Dynamical Systems and Stochastic Programming - From Ordinary Differential Equations and Back.
|Title||Dynamical Systems and Stochastic Programming - From Ordinary Differential Equations and Back.|
|Publication Type||Journal Article|
|Year of Publication||2009|
|Authors||Bortolussi L, Policriti A|
|Journal||Transactions On Computational Systems Biology|
|Keywords||Computational Systems Biology, Continuous-Time Markov Chains, Differential Equations, fluid approximation, stochastic concurrent constraint programming|
In this paper we focus on the relation between models of biological systems consisting of ordinary differential equations (ODE) and models written in a stochastic and concurrent paradigm (sCCP - stochastic Concurrent Constraint Programming).
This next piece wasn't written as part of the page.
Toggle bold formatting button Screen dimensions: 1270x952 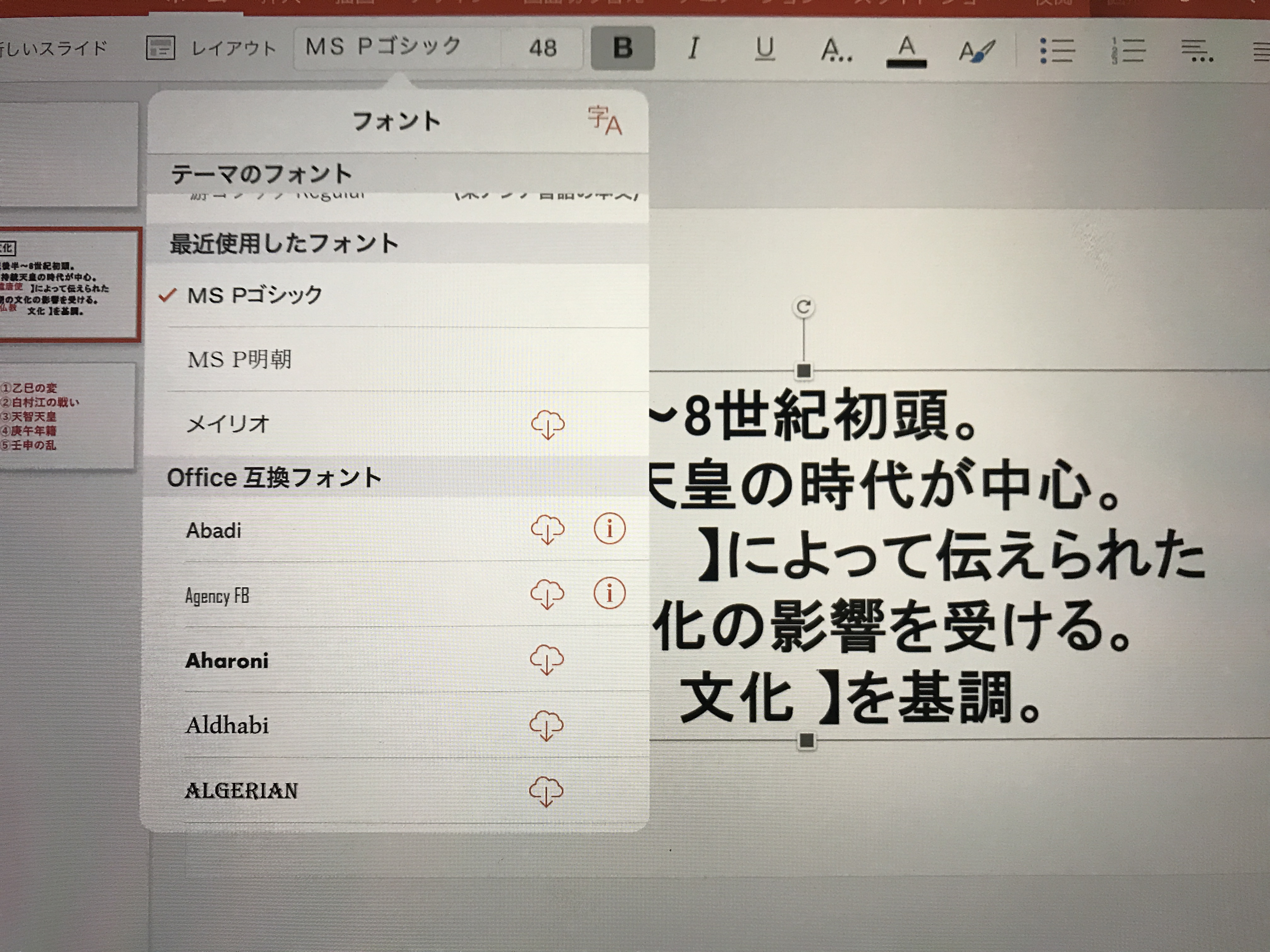point(622,48)
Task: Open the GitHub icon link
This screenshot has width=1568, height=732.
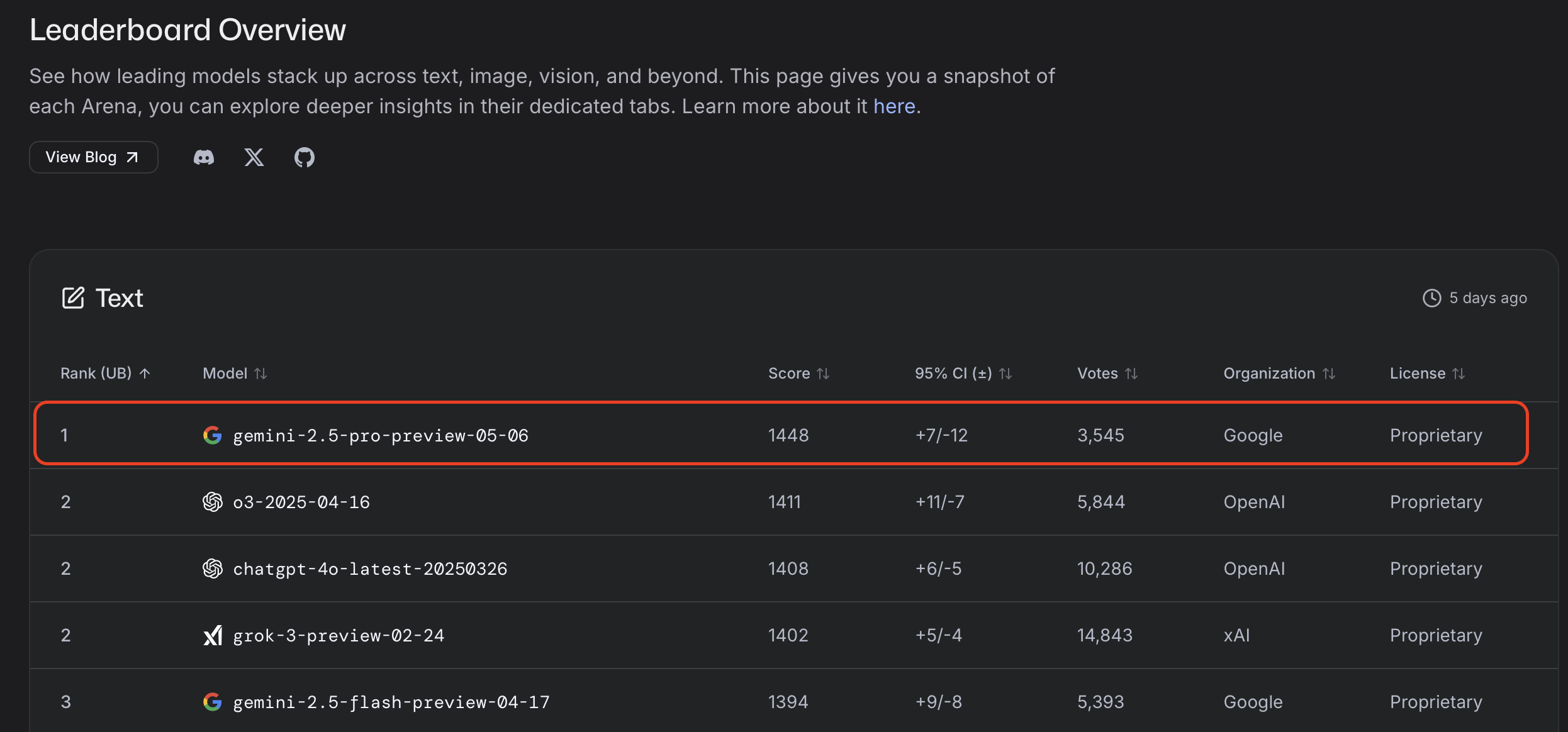Action: tap(305, 157)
In particular, we define a method to associate a set of ODEs to an sCCP program and a method converting ODEs into sCCP programs. Then we study the properties of these two translations. Specifically, we show that the mapping from sCCP to ODEs preserves rate semantics for the class of biochemical models (i.e. chemical kinetics is maintained) and we investigate the invertibility properties of the two mappings. Finally, we concentrate on the question of behavioral preservation, i.e if the models obtained applying the mappings have the same dynamics. We give a convergence theorem in the direction from ODEs to sCCP and we provide several well-known examples in which this property fails in the inverse direction, discussing them in detail.